- EXERCISES
a. Please reproduce the passage on DNS querying word for word, from "Figure 6.3 Iterative" to "modes of querying.".
b. In the passage on DNS querying, what determines whether a query is iterative or recursive?

- PASSAGE GIVEN
----------
Figure 6.3 Iterative querying
When recursive querying is used, there is a lot of load on the contacted name server. It
has to keep track of the request, and forward the answer back. This could lead to high
overheads, especially at the top of the hierarchy (root and TLDs). On the other hand, in
iterative querying the responsibility is more on the local server. But, the local server
collects more information about the hierarchy (at every step of the iterative process), which
it can use to successfully answer subsequent queries. We can also use a combination of
the iterative and recursive processes and use a hybrid process. This is possible because
the choice of the type of query is determined by a bit in the DNS query, in the DNS
message. Hence, it is possible to alternate between the two modes of querying.
6.3.1 DNS Caching
To reduce the DNS traffic, name servers cache information on domain name/IP address
mappings. When an entry for a query is in the cache, the server does not contact other
servers. If an entry is sent from a cache, the reply from the server is marked as
“unauthoritative”. TLD servers are typically cached in local name servers. Thus root name
servers are not often visited. This reduces the load on the top of the tree.
----------
- DATA EXCERPT
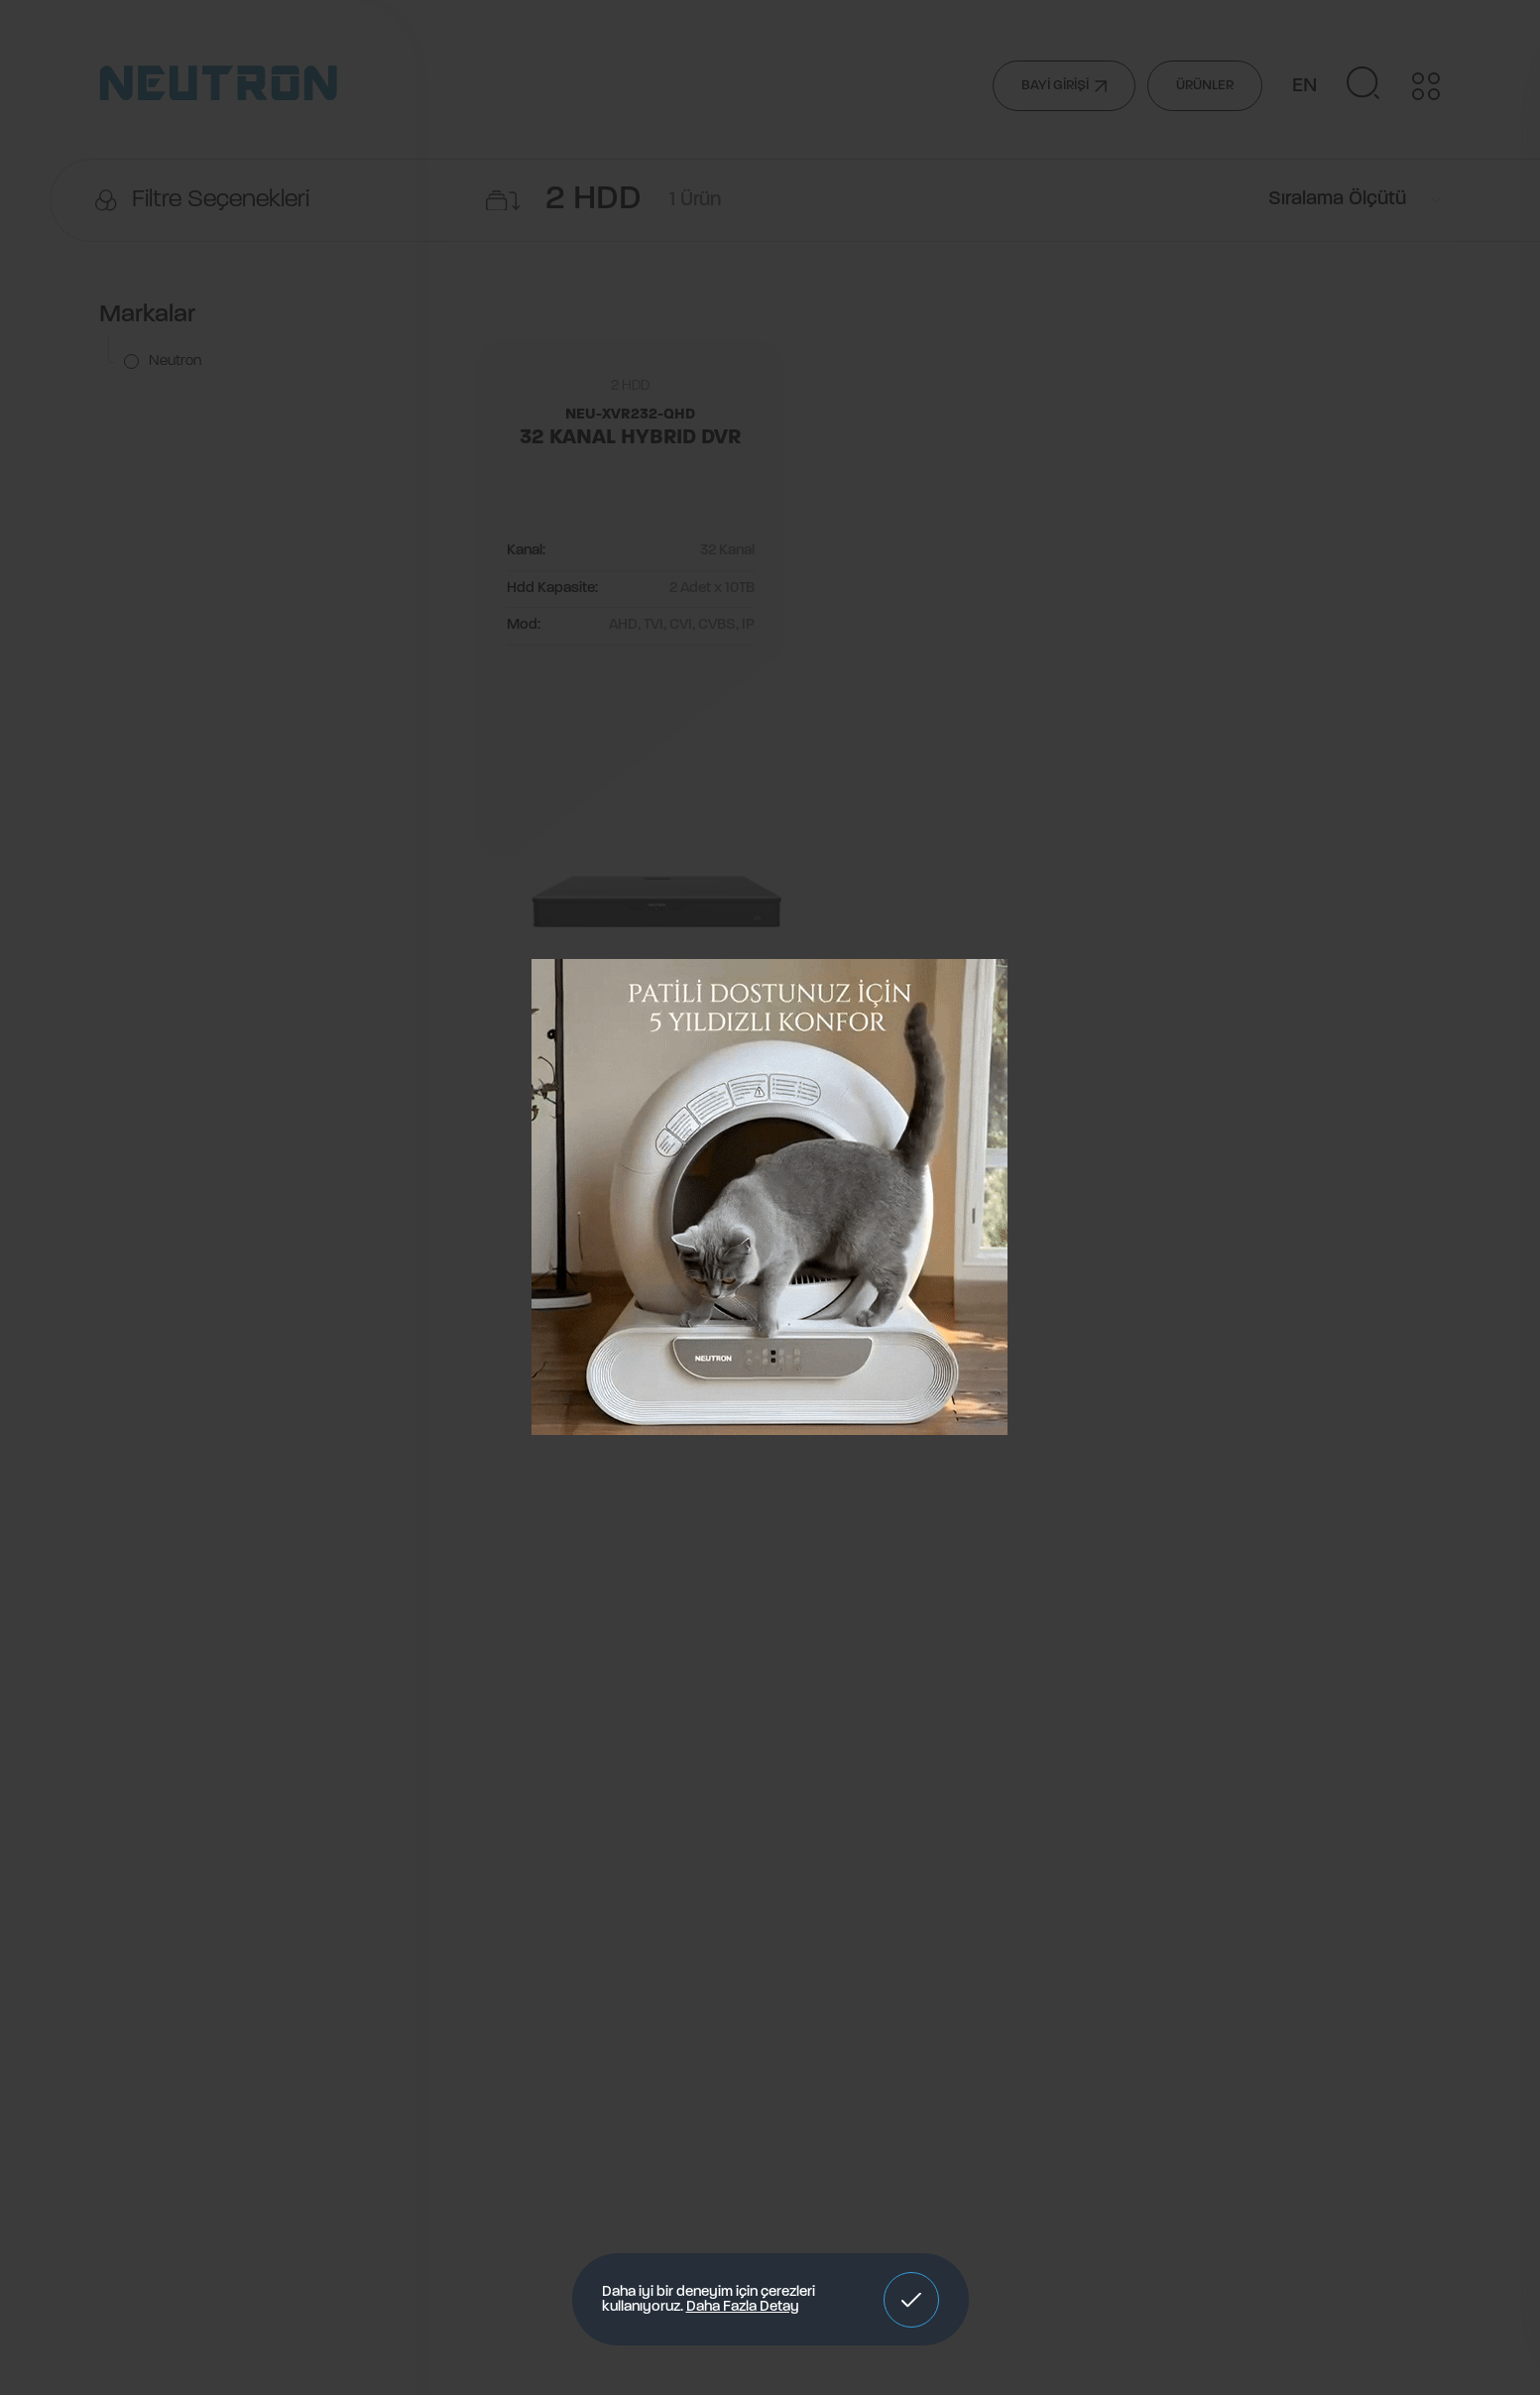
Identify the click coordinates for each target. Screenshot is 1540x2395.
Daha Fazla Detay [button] (742, 2307)
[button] (911, 2300)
----------
- RESULTS BY TASK
a.
Figure 6.3 Iterative querying
When recursive querying is used, there is a lot of load on the contacted name server. It
has to keep track of the request, and forward the answer back. This could lead to high
overheads, especially at the top of the hierarchy (root and TLDs). On the other hand, in
iterative querying the responsibility is more on the local server. But, the local server
collects more information about the hierarchy (at every step of the iterative process), which
it can use to successfully answer subsequent queries. We can also use a combination of
the iterative and recursive processes and use a hybrid process. This is possible because
the choice of the type of query is determined by a bit in the DNS query, in the DNS
message. Hence, it is possible to alternate between the two modes of querying.

b. A bit in the DNS query, in the DNS message.